The United States faces similar debt troubles to Europe's, yet its large size will spare it from spiraling into a sovereign crisis, Marc Chandler, global head of currency strategy at Brown Brothers Harriman, told CNBC on Wednesday.
"We are in the same position, but we're much bigger," he said. "And sometimes size does matter. The size of the U.S. is a big cushioning for what's happening in Europe."
"In Europe, these countries are too small given the size of their banking sector, given the size of their debt levels," he added.
Portugal, for instance, whose economy has not expanded in a decade, has turned to private sector debt to mask its economic shortcomings, he said.
Meanwhile, turmoil in Europe has overshadowed similar problems in the United States, he said, as the debt crisis spreads to Ireland, and speculation grows that Portugal and Spaincould be next to ask for aid. Ireland unveiled a four-year austerity plan this morning to recoup $20 billion, following its acceptance of a bailout of some $114 billion earlier this week.

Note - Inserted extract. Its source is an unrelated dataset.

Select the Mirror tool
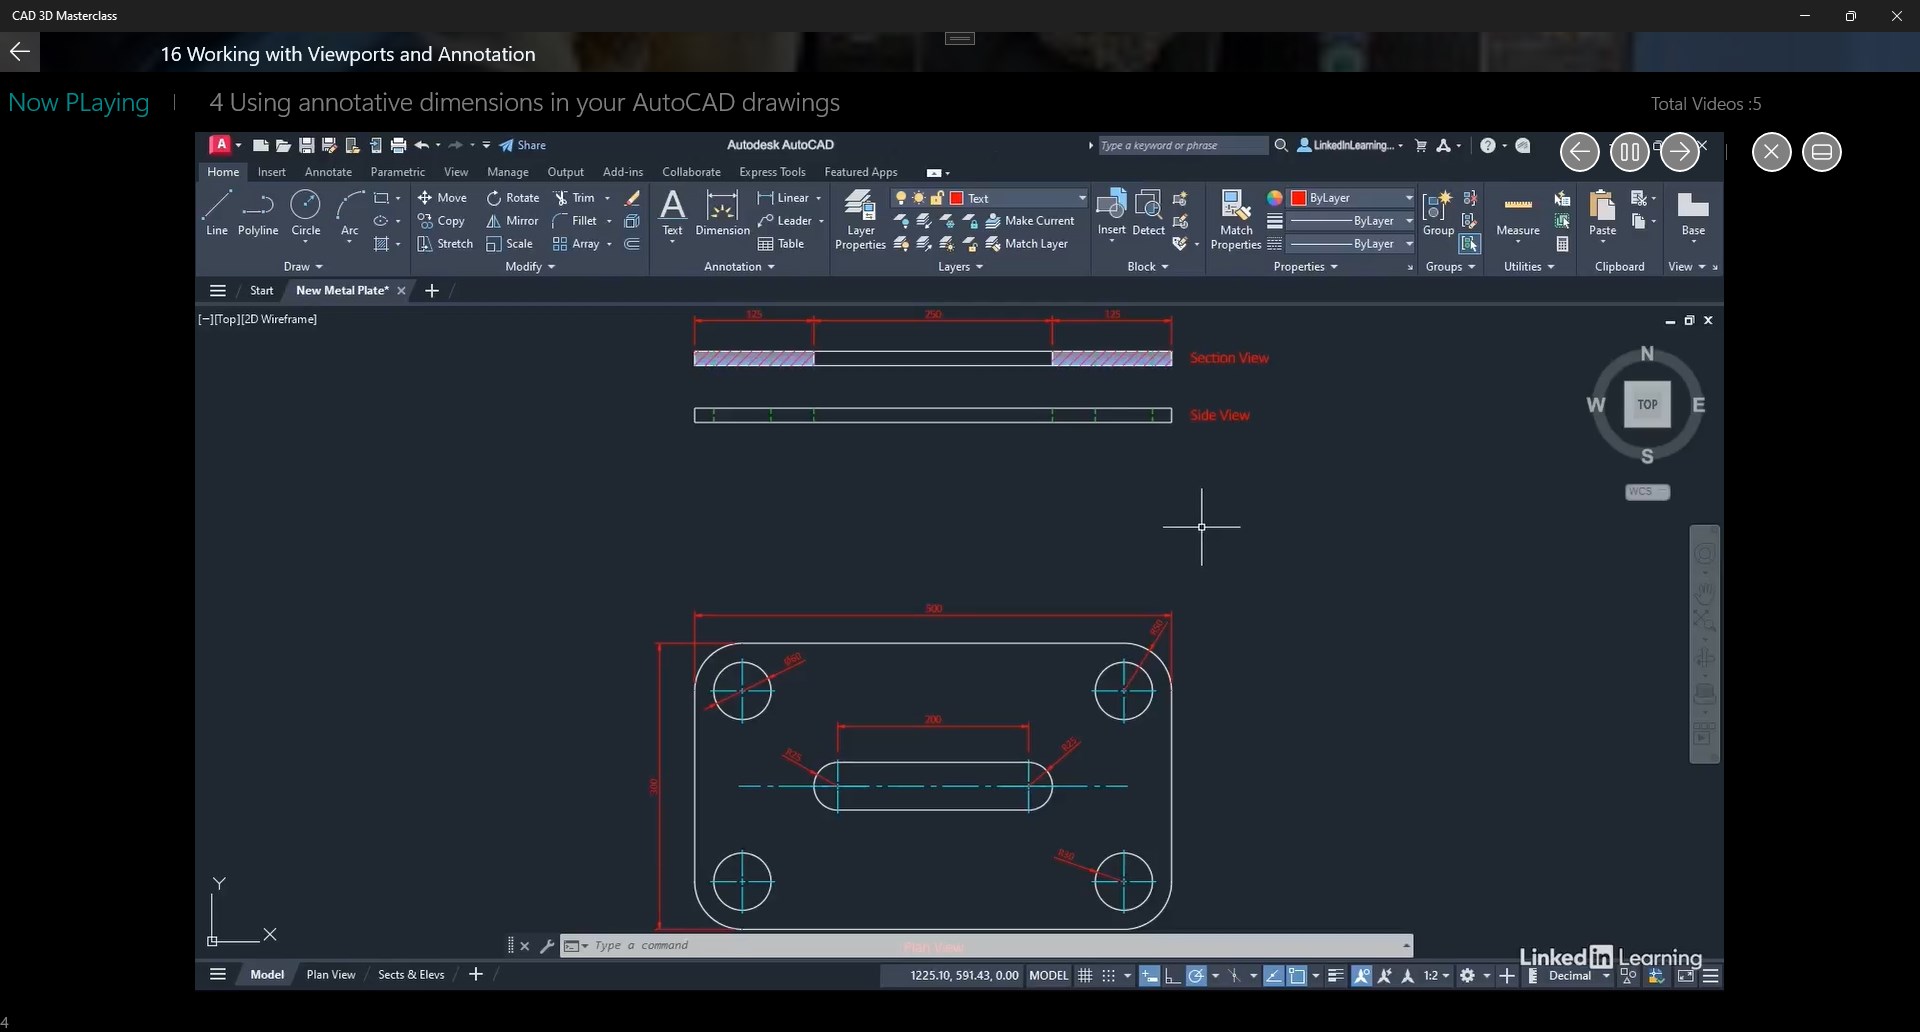This screenshot has height=1032, width=1920. (x=513, y=221)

"The Europeans want to consider this a liquidity crisis," said Chandler. "Banks don't have enough money; governments don't have enough money."
"But underneath that, the market is judging that this is a solvency issue," he went on to say.
Debt restructuring is the "necessary solution" to these problems, but such a move is politically unattainable at the moment, he said.
"I compare it to a pincer movement," he said. "On one side you have the need for restructuring, and on the other, you have the political reality that every time they talk about it, it spirals into a bigger crisis."